Sher-e-Kashmir University of Agricultural Sciences and Technology
- Active: 1982–1998-99
- Location: Srinagar, Jammu and Kashmir, India

= Sher-e-Kashmir University of Agricultural Sciences and Technology =

Former agricultural university in Srinagar, India

Sher-e-Kashmir University of Agricultural Sciences and Technology (SKUAST) was an Agricultural University in the Indian union territory of Jammu and Kashmir. It was established in the year 1982 and named after Kashmiri leader Sheikh Mohammad Abdullah who is popularly known as Sher-e-Kashmir.

Initially, the university had jurisdiction over the entire State of Jammu and Kashmir with its headquarters at Srinagar. The agricultural education, research and extension training units were transferred to SKUAST from various development departments of the Jammu and Kashmir State.

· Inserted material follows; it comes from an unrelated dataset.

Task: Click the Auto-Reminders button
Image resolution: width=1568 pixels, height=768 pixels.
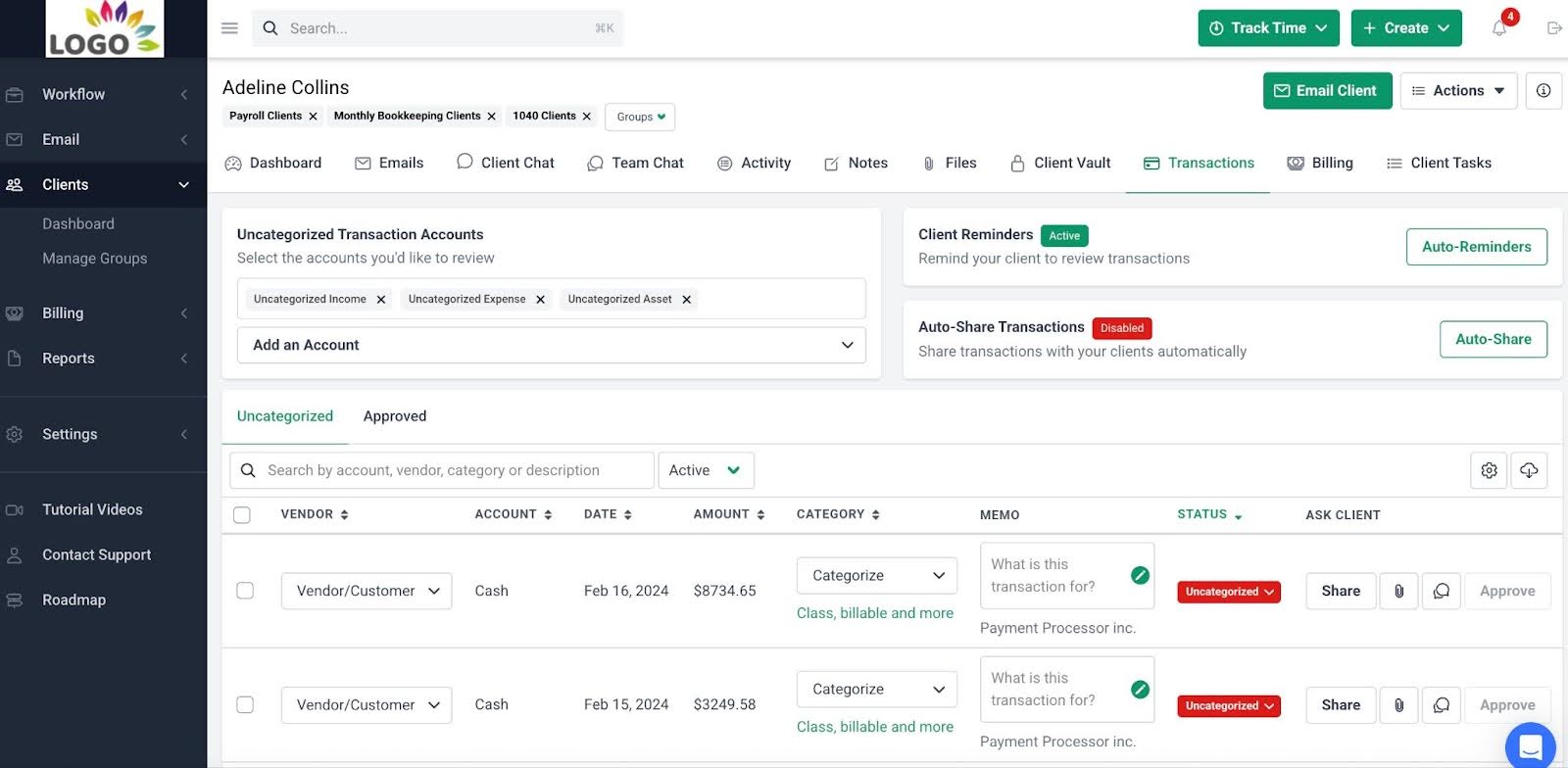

In the year 1998–99, the territorial jurisdiction of the university was redefined by amending the SKUAST Act 1982 under which a separate agricultural university was established for the Jammu Division and named as Sher-e-Kashmir University of Agricultural Sciences and Technology of Jammu (SKUAST-J) with its territorial jurisdiction extended to the entire Jammu Division. The parent University was renamed as Sher-e-Kashmir University of Agricultural Sciences and Technology of Kashmir (SKUAST-K)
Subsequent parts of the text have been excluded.